Recording-rule names follow the documented Prometheus convention level:metric:operation so a dashboard reader can read what the series is without opening the YAML.

Grafana — importing the dashboards

The dashboards live in docs/grafana/ and use a templated ${DS_PROMETHEUS} datasource so the import wizard binds cleanly to whatever Prometheus instance you point them at.

Open Grafana → Dashboards → Import.
Click Upload JSON file and select either orbitalreg-overview.json or orbitalreg-deep-dive.json. (You can also paste the file contents into the "Import via panel json" text area.)
On the next screen pick the Prometheus datasource that scrapes /metrics (the ${DS_PROMETHEUS} placeholder is bound here).
Click Import.

To version-control the import, keep the JSON files alongside your Grafana provisioning config:

yaml

# grafana-provisioning/dashboards/orbitalreg.yaml
apiVersion: 1
providers:
  - name: orbitalreg
    folder: OrbitalReg
    type: file
    options:
      path: /var/lib/grafana/dashboards/orbitalreg

…and drop the two JSON files under /var/lib/grafana/dashboards/orbitalreg/. Grafana picks them up at startup and re-syncs whenever the file changes.

Dashboard layout

Overview is the morning glance: RPS, 5xx rate, latency p50/p95/p99, inflight, pg-pool saturation, S3 latency p99 per-op, S3 error rate, scan-queue depth per state, retention sweep p99, replication lag per peer, license expires-in days, build-info table.
Deep-dive is the triage view: per-route topk RPS / p99 / 5xx %, status-code distribution, per-method, pool saturation %, per-op S3 throughput + p95 + error class, scan-queue per state, per-scanner duration p99, outcome counters, retention deletes per repo, per-peer replication lag / outbox / push errors, license checks per outcome, uptime.

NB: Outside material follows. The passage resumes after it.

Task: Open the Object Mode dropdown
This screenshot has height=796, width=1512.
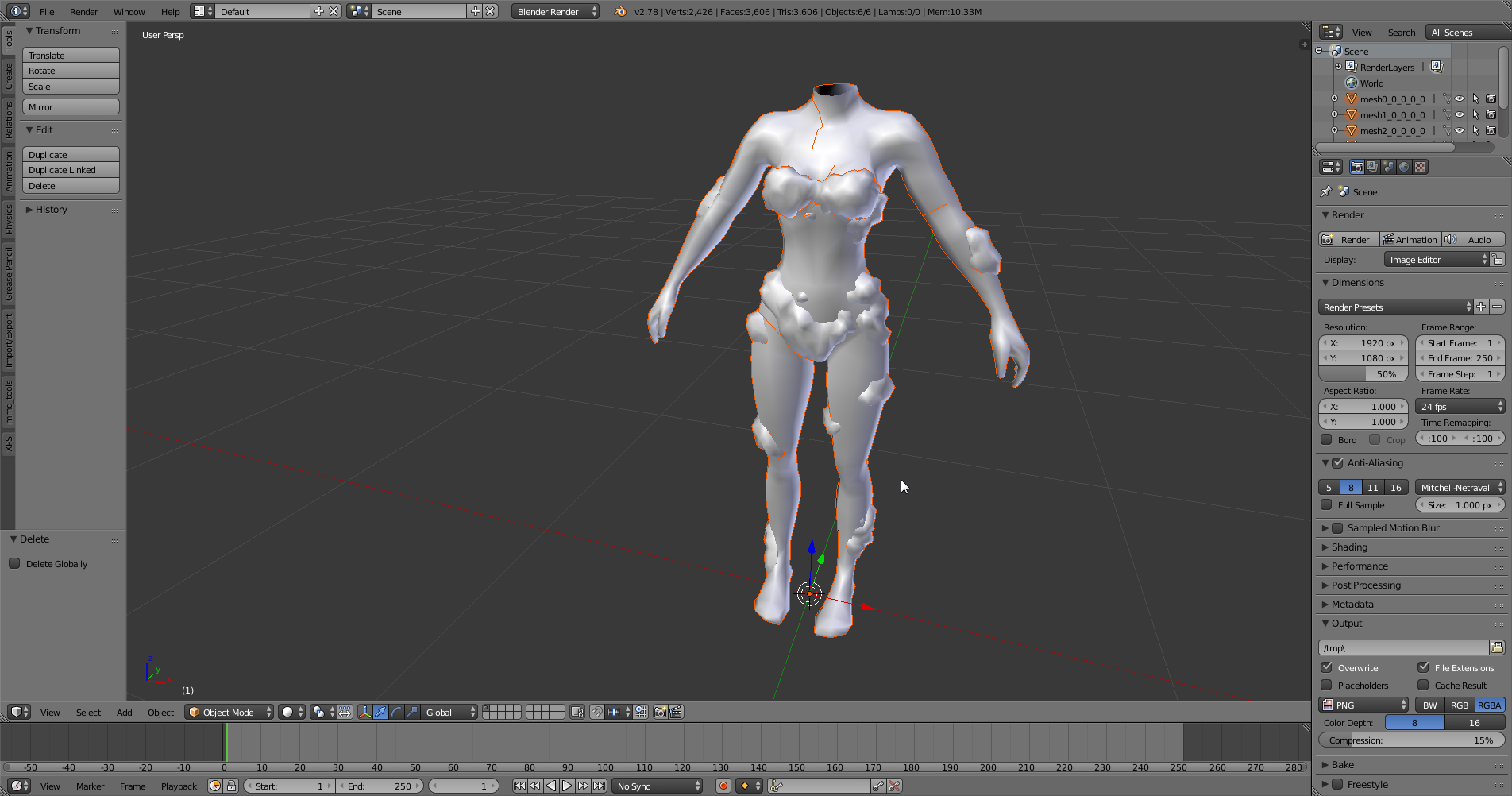Action: coord(229,712)
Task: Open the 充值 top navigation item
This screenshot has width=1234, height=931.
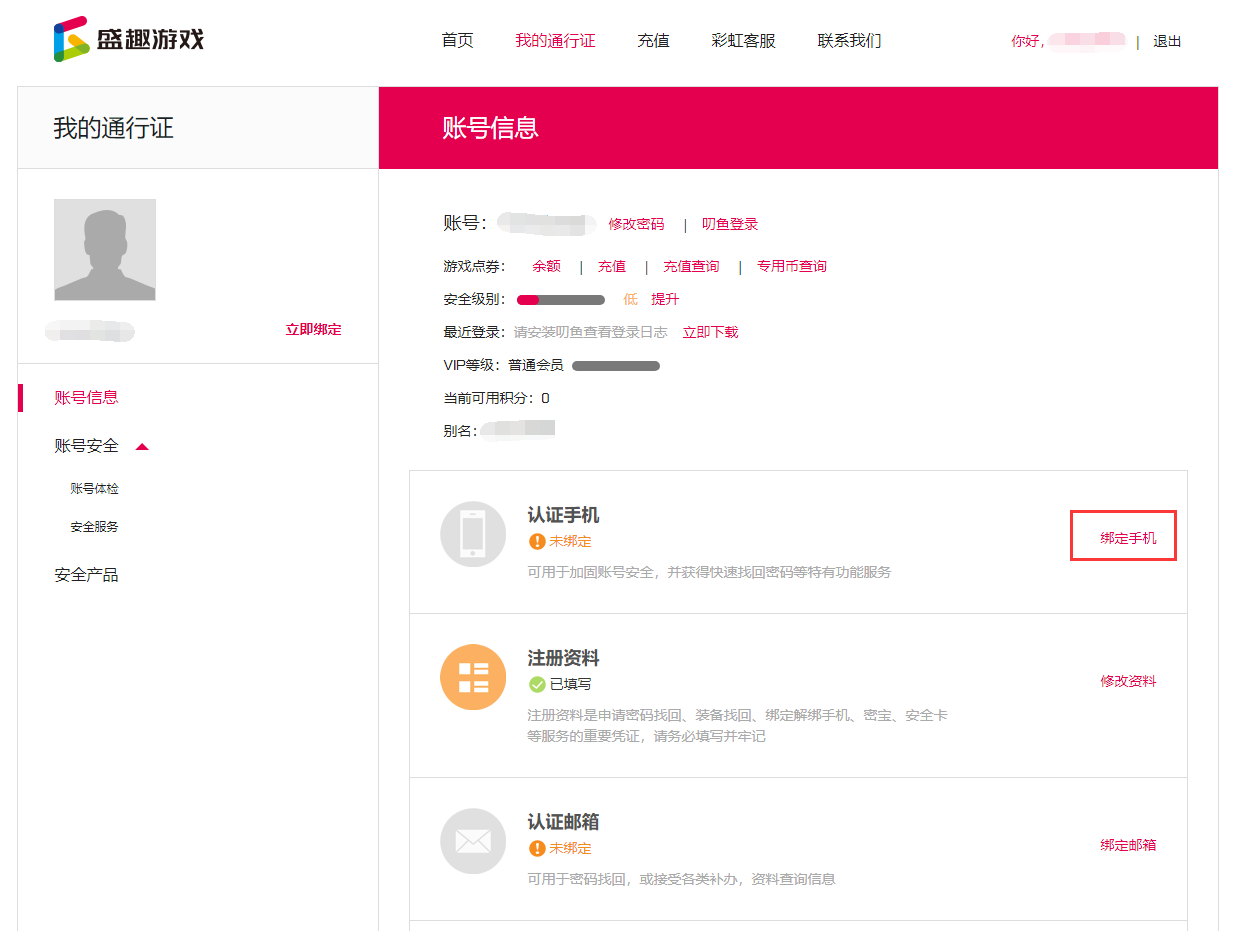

The deep-dive dashboard's per-route panels use the route:http_requests:rate5m and route:http_request_duration_seconds:p99_5m recording rules — they will only populate once the rule file is loaded into Prometheus.

Prometheus — loading the alert rules

Drop orbitalreg.alerts.yaml into your Prometheus rule directory and reference it from the main config:

yaml

# prometheus.yml
rule_files:
  - /etc/prometheus/rules/orbitalreg.alerts.yaml

Reload Prometheus (POST /-/reload or SIGHUP) and confirm under Status → Rules that all seven recording rules and ten alert rules show up green. The alert-rule CI guard (make prometheus-alerts-test) parses the same file and refuses any PromQL that references an undeclared metric, so a clean test run is a strong signal the file will load against any Prometheus that scrapes the API.

Severity convention

Every alert carries two routing labels:

severity — page (operator must wake up; SLO burning now) or warning (investigate within business hours).
subsystem — api / postgres / storage / scan / geosync / license / retention. Lets Alertmanager route per team without inspecting the alert name.

Alertmanager routing examples

The bundled rules expose the labels Alertmanager needs to route without any extra wrapping. Three minimal recipes follow — pick the one that matches how your team already does on-call.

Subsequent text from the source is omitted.